**SOURCE TEXT**
::::::::::
Sea Dogs’ Roy using Hockey Canada summer camp to ready for QMJHL debut
Call it a dream come true.
With the first-overall selection in the 2019 QMJHL Entry Draft, the Saint John Sea Dogs called the name of budding forward Joshua Roy, a talented, offensive player fresh off leading his bantam AAA league with 33 goals and 60 points in only 27 appearances in 2017-18. After moving up to the midget ranks the following season, Roy was back at it again, topping the Levis Chevaliers with 88 points in 42 games.
The St-Georges-de-Beauce, Que., native now has the chance to graduate to the next level this coming season as he looks to earn a roster spot with the Sea Dogs, while his participation this week in Hockey Canada’s U17 summer development camp is sure to help him prepare for training camp in Saint John.
“I am proud to be selected by Team Canada and I am very excited to compare myself to all of the best players in the country,” Roy told the Canadian Hockey League. “I am an offensive player so I am going to try to score some goals and create offensive plays.”
Among the 112 players attending the camp – counting 45 from the Ontario Hockey League, 41 from the Quebec Major Junior Hockey League, and 26 from the Western Hockey League – Roy will compete for one of 66 openings that will represent Team Canada Red, White, and Black at the Nov. 2-9 tournament that sees hosting duties split between Medicine Hat, Alta., and Swift Current, Sask. Final rosters will be announced in late October.
While Roy is a new face on the national stage, he brings a level of familiarity after appearing in six games with Team Quebec at the 2019 Canada Winter Games in February, a tournament in which he put up a team-leading 13 points en route to a gold medal finish. No doubt that performance played a part in his eventual first-overall selection by the Sea Dogs.
::::::::::
**GIVEN ENTRIES**
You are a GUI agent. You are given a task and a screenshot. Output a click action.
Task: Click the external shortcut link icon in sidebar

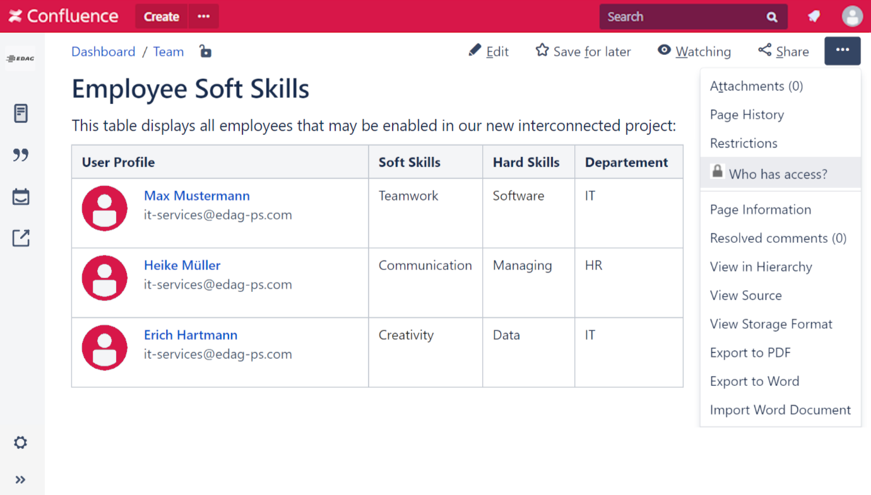21,238
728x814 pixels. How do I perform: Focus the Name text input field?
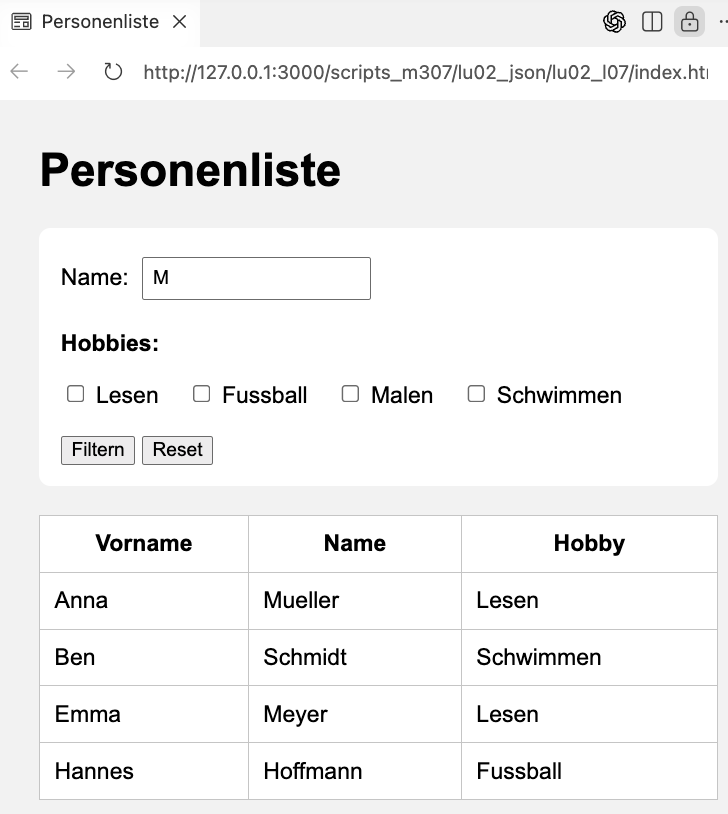click(x=256, y=278)
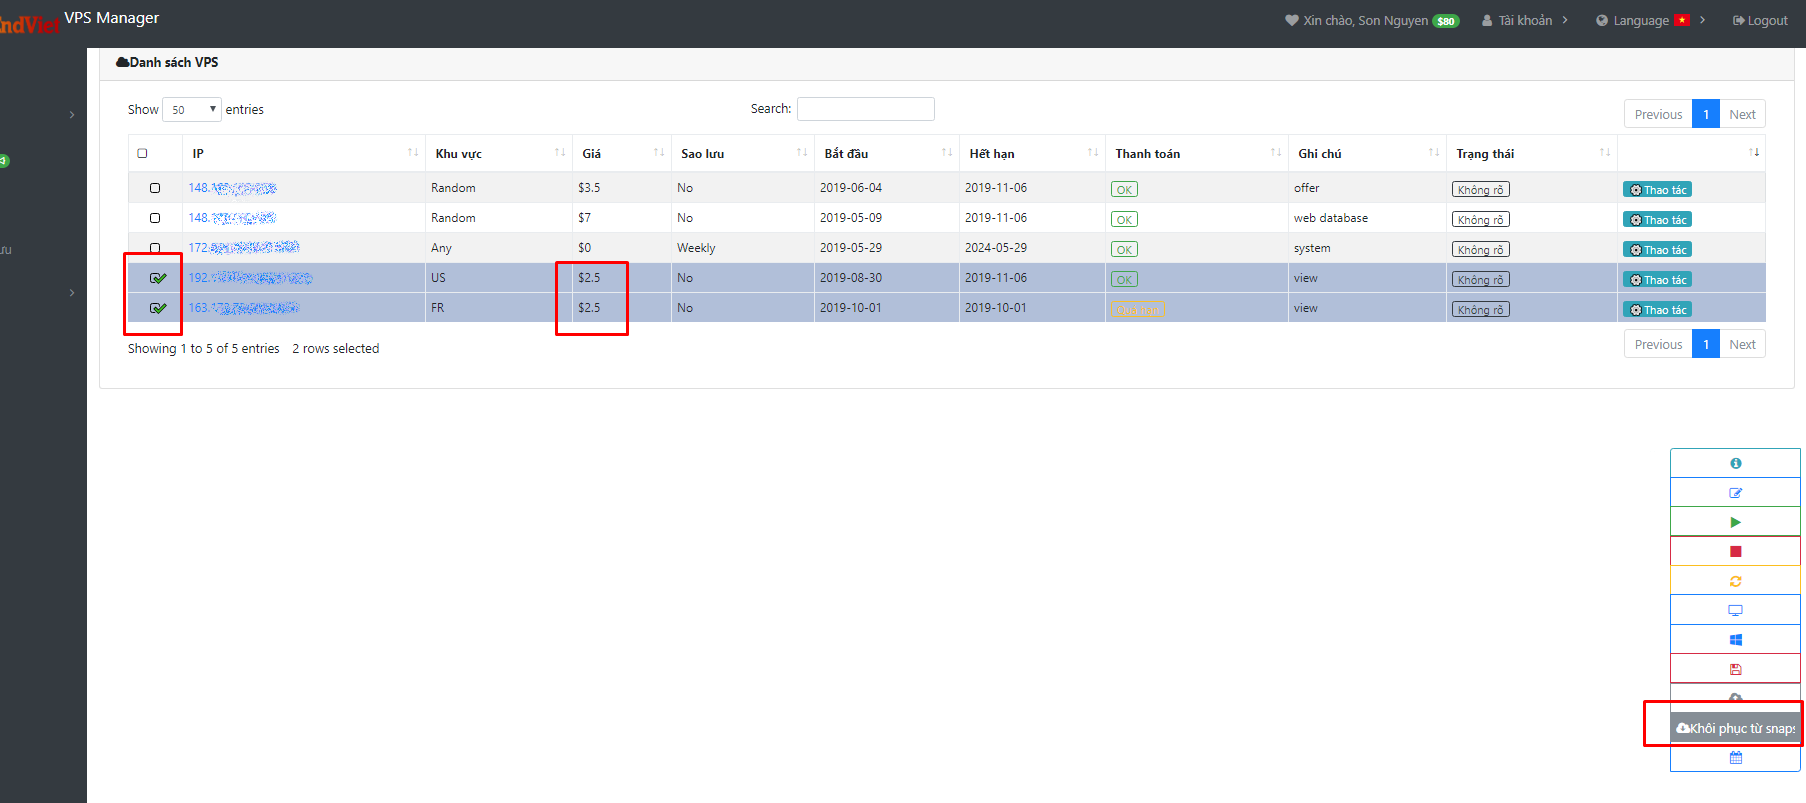Open the console monitor icon
Screen dimensions: 1806x803
(1735, 610)
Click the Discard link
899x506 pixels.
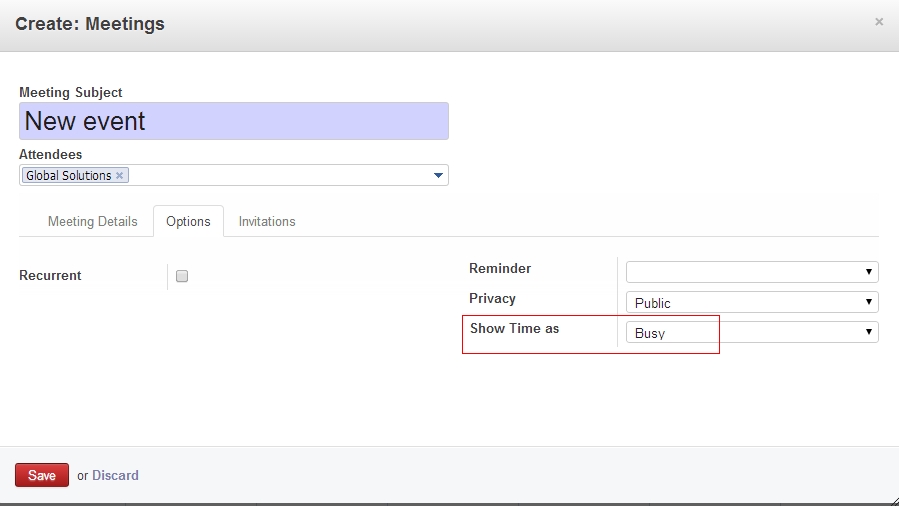[115, 475]
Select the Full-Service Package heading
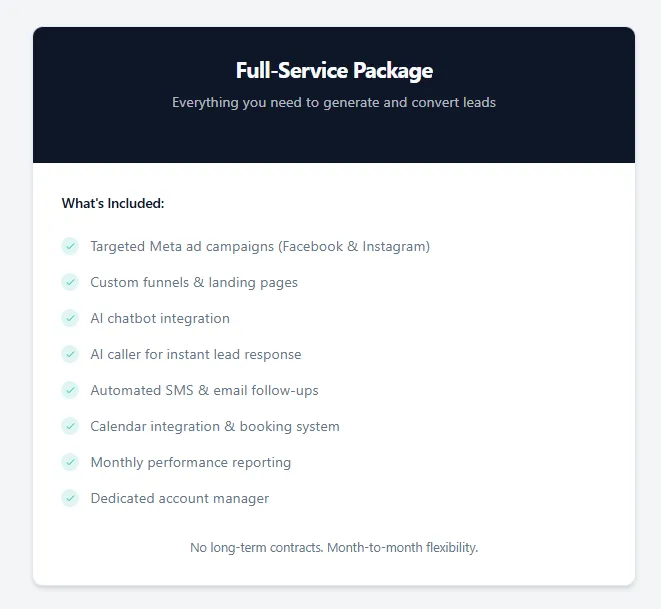This screenshot has width=661, height=609. [334, 70]
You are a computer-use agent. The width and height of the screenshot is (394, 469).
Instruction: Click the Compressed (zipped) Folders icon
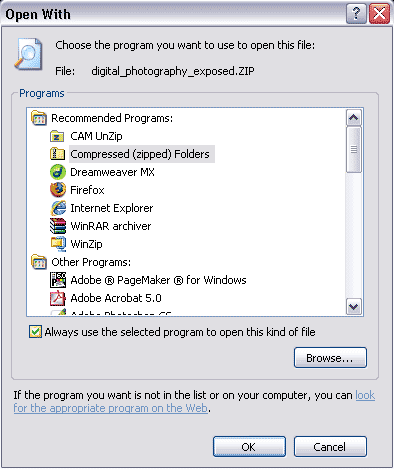click(x=57, y=154)
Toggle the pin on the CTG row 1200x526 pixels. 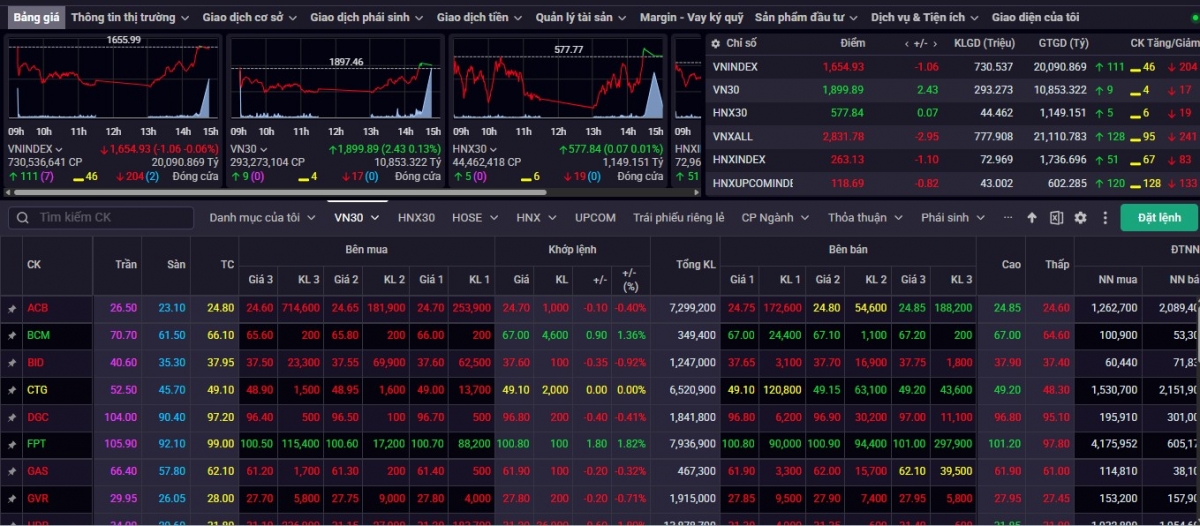(x=12, y=390)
::::::::::
**THINGS TO DO**
[1] In the article on Joshua Roy, change "roster spot" to "place in the lineup" and give the passage again, starting at "The St-Georges-de-Beauce, Que., native" and ending at "in Saint John.".
[2] Condense the paragraph of the article on Joshua Roy that begins "Among the 112 players attending the camp" into a shorter version that keeps its main facts.

**RESPONSES PER TASK**
[1]
The St-Georges-de-Beauce, Que., native now has the chance to graduate to the next level this coming season as he looks to earn a place in the lineup with the Sea Dogs, while his participation this week in Hockey Canada’s U17 summer development camp is sure to help him prepare for training camp in Saint John.

[2] Roy is one of 112 camp players (45 from the Ontario Hockey League, 41 from the Quebec Major Junior Hockey League and 26 from the Western Hockey League). They are competing for 66 spots on Team Canada Red, White, and Black for the Nov. 2-9 tournament, which Medicine Hat, Alta., and Swift Current, Sask., will co-host. Final rosters will be announced in late October.